Tue 10 August 2021 | 7:30

In the following article, we are going to take a look at the best English managers of all time. Managers who knew the ways of winning and in addition to that, they changed the whole game with their unique ideas.

England has one of the richest histories in football; and since they were the people who invented the beautiful game, it is no surprise. From the very beginning the managers who coached the teams was recognized as one of the key parts of the game. No matter how good the footballers on the pitch are, you just can’t win trophies without a decent manager who knows how to arrange the team and help the individuals to reach to their highest potential. That is why we decided to take a look at

the 10 greatest ever English football managers

in today’s article at Sportmob.

As you may know, England did not manage to win trophies on national level except for one World Cup in 1966. But don’t let that fact trick you, despite their failures on national football, England domestic league has always been one of the top football leagues in the world which attracted the best of the best. That’s the reason why there are so many English managers amongst the best managers of all time in the football history. So if you are interested to get familiar with

the best English managers of all time

, we got you covered.

Who Are The 10 Greatest Ever English Football Managers?

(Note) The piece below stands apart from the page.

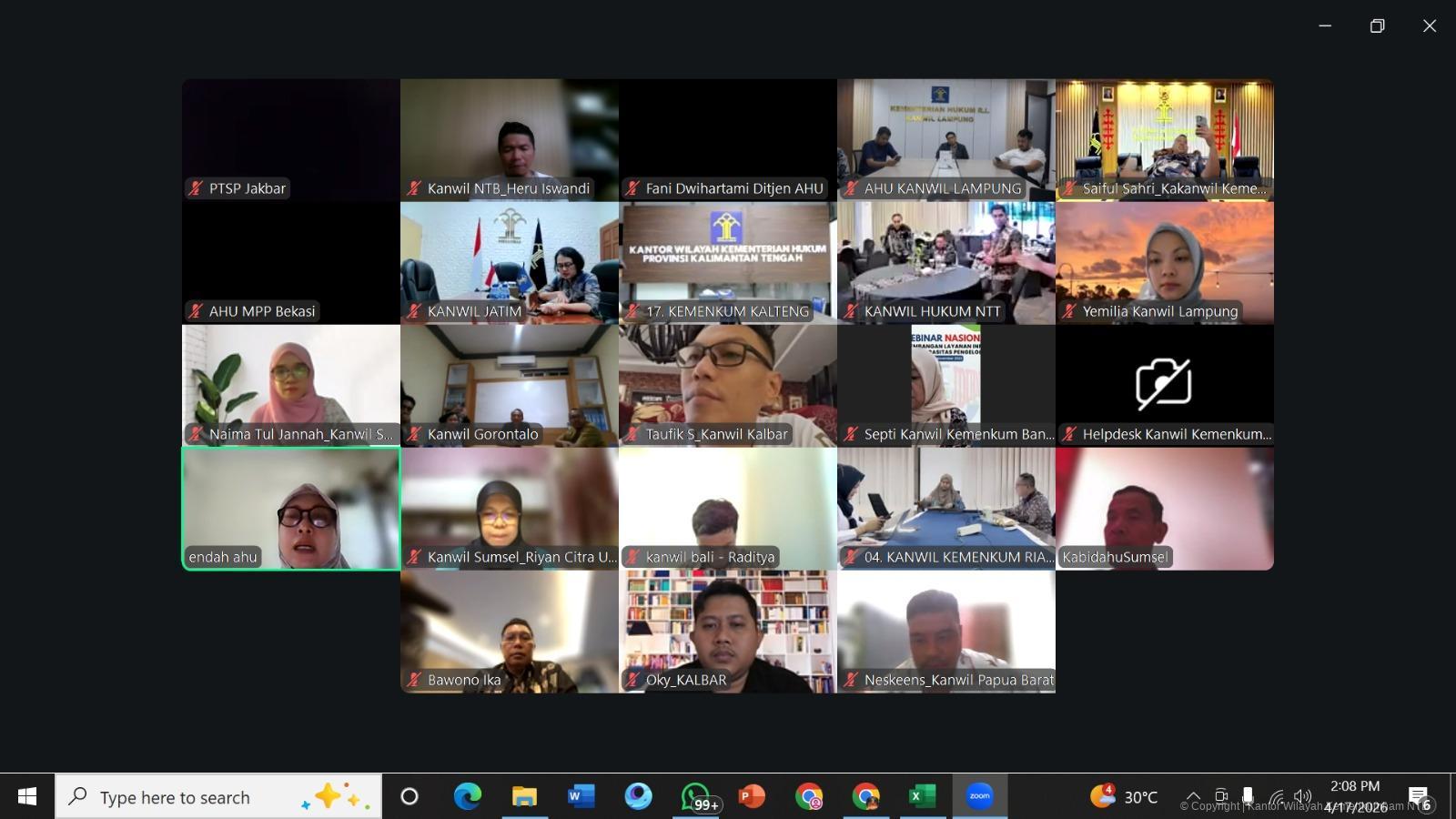Open WhatsApp with 99+ notifications

click(696, 797)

In the following passages we reviewed the profiles of

the 10 greatest ever English football managers

and the route they take to make their way to become one of the best English managers of all time. But before we get to that, let’s have a quick look at our shortlist of the 10 greatest British football managers of all time:

  • Ron Atkinson

  • Roy Hodgson

  • Kevin Keegan

  • Sir Alf Ramsey

  • Herbert Chapman

  • Harry Redknapp

  • Bob Paisley

  • Sir Matt Busby

  • Sir Bobby Robson

  • Brian Clough 

Ron Atkinson

Ronald Frederick Atkinson as known as Ron was born on March 18th 1939 in Liverpool, England. Atkinson spent his entire footballing career at Oxford United and not long after hanging up his boots, he started his coaching career at the age of 32. After managing some lower division clubs, in 1978 Ron Atkinson fined the chance to manage a First Division side which was West Bromwich Albion. Ron Atkinson was the first manager ever who chose to play with three Centre Backs formation regularly in the league. That was the cornerstone of his success at West Bromwich in the next years.

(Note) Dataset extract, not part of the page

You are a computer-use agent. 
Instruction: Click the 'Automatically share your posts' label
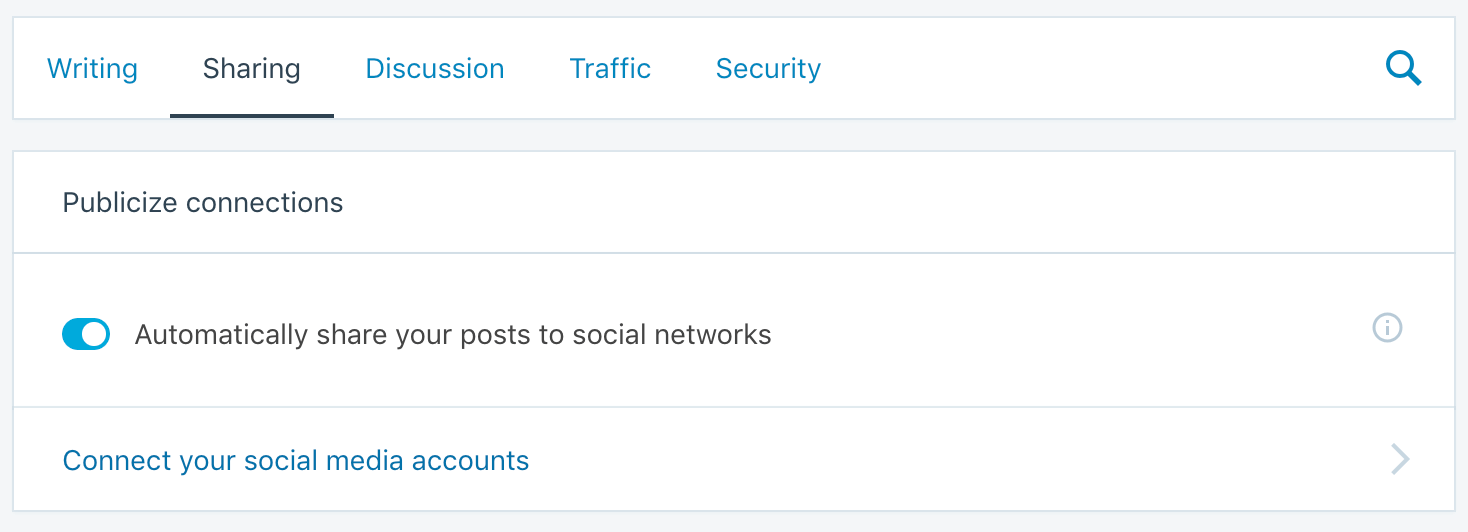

After a couple of top four finishes in the league and a UEFA Cup quarter-finals,

Manchester United

decided to appoint Ron Atkinson as their new manager after Dave Sexton. Sexton had a relatively decent spell at Manchester but he failed to win any trophies and that was the reason why Manchester brought Ran Atkinson. Atkinson did the job and won two FA Cups in 1983 and 1985 and a FA Charity Shield in 1983. After five successive top four finishes and three silverwares Atkinson left the club as the most successful Man United manager since Matt Busby. Later he had some good spells at Sheffield Wednesday and Aston Villa and managed to win a Football League Cup with each of them in 1991 and 1994 respectively.

Roy Hodgson

Roy Hodgson was born on 1947 and was a defender in his playing days but he never find the chance to play for top divisions teams. Roy Hodgson is one of the few managers in our

best English managers of all time

 shortlist who started his coaching career abroad from England. In 1976 the 29 years old Roy Hodgson became the head coach of Halmstad in Sweden. The club was fighting in a relegation battle before Hodgson takes over but then they became champions of Swedish top division on two occasions in 1976 and 1979 which was quite extraordinary. That was enough for world to know that Roy Hodgson might be one of the 10 greatest ever English football managers.

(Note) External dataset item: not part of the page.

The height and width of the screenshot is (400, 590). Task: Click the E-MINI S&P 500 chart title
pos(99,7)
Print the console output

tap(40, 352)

In 1985 Roy came back to Sweden and this time he led Malmo to five consecutive league championships. Roy and his friend Bob Houghton changed the Swedish football by implying their ideas in the teams they managed. They focused on counter attacking football and zonal marking which improved the Swedish football as a whole in the next years. After his great achievements in Sweden, Roy Hodgson has coached 16 different teams including Swiss national team, Inter Milan, Copenhagen, Finland national team,

Fulham

, Liverpool, England national team and Crystal Palace. Roy Hodgson is not the most decorated manager in our shortlist, but he managed to improve every team that he coached in his entire career and he surely has a great legacy in football history.

Kevin Keegan

Kevin Keegan is a former attacker won the Ballon d’Or trophy two times as a player and hanged up his boots in 1985 when he was 34 years old. Keegan’s managerial career started with Newcastle United in 1992 when the club suffered from missing out a promotion due to a loss at play-offs. But in his very first season, Kevin Keegan took the league by storm and managed to finish the league in the top spot and became the champion of the Football League First Division which meant they promoted to the Premier League.

Keegan’s men were ready for fighting with elites as they finished the league on third place which give them to chance to play European football the next season. Newcastle remained in the top four of the Premier League table for the coming years and they came so close to winning the title but unfortunately they couldn’t finish the job.  After five great years, Keegan left the club and one year later he joined Fulham in second division.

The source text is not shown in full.